[12/02/15 – Note: this article was published on August 18th, 2004. The original HTML page no longer appears in a Chrome browser, so it has been reposted here]
[Editor’s Note: Many thanks to Mr. David Irwin, Managing Partner, Irwin, Campbell & Tannenwald, PC and Director of the Institute for Communications Law Studies at the Catholic University Law School, for his insight and assistance with this article. His comments regarding the telco industry are always very valuable. Come to the IP @ Telecom 04 conference to hear him provide an overview of what is required from a regulatory standpoint for telcos to add video services.]
With passage of the Telecommunications Act of 1996, the Universal Service Fund was set up by the Federal Government to ensure access to telephone service to all Americans, regardless of income or geographic location. The USF is funded by surcharges in wireline or wireless phone bills. These monies are distributed to telephone companies serving “high-cost” areas to ensure that people living and working in these areas can, afford local telephone service.
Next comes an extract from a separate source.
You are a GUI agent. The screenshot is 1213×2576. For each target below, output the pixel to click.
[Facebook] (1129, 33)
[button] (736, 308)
I will leave the argument for or against the USF for another day, but the reality is that USF in some form is not going away, as indicated by the proclamations of both President Bush and Senator Kerry that broadband should be available to all Americans, which would imply an expansion of today’s program.
The two big challenges with USF are; 1) maintaining revenue flow into the fund and 2) distribution of the funds to qualified parties in an equitable manner. This article will only address an alternative way of funding USF. Currently, USAC (Universal Service Administrative Company) a quasi-Federal Government-private organization administers this approximately 5.5 billion dollar fund (page 2 of 2003 annual report). In 2003, 3.27 billion of the fund went to “high cost” areas, while the remainder funded low income telephone customers, rural health care and schools and libraries.
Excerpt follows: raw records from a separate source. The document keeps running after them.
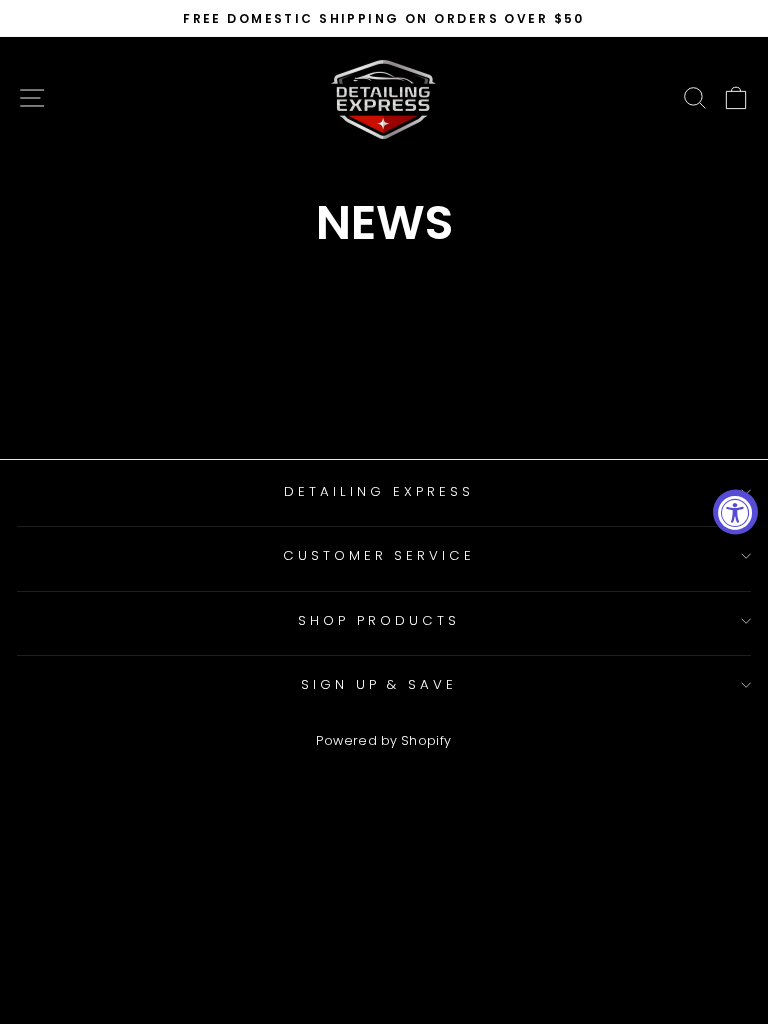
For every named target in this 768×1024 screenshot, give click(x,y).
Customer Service (379, 555)
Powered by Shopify (383, 740)
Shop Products (379, 620)
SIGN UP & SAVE (379, 684)
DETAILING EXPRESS (379, 491)
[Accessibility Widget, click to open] (735, 512)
The Telecommunications Act of 1996 defined two types of services; “Telecommunications Services” (e.g. Plain Old Telephone Service, POTS) and “Information Services” (e.g. the Internet). A special fee to fund universal service is mandated for Telecommunications Services, while Information Services are exempt from this requirement as well as most federal regulation. The USF fee appears as a line item on the monthly telephone bill and is currently set at 8.9% of a telecommunication’s interstate revenues.
The challenge in maintaining USF funding is that, as POTS lines decrease because of substitute products that are deemed “information services”, the amount of money flowing to USF decreases. The concern is what OPASTCO calls a “death spiral”, which will occur when the USF fee has to increase to cover the same costs with fewer and fewer POTS lines. This argument further suggests that raising the USF fee will accelerate erosion in POTS lines until such a point is reached that USF cannot effectively be funded. Right now there is a significant opportunity for arbitrage between information services that are very similar in nature to Telecommunications Services.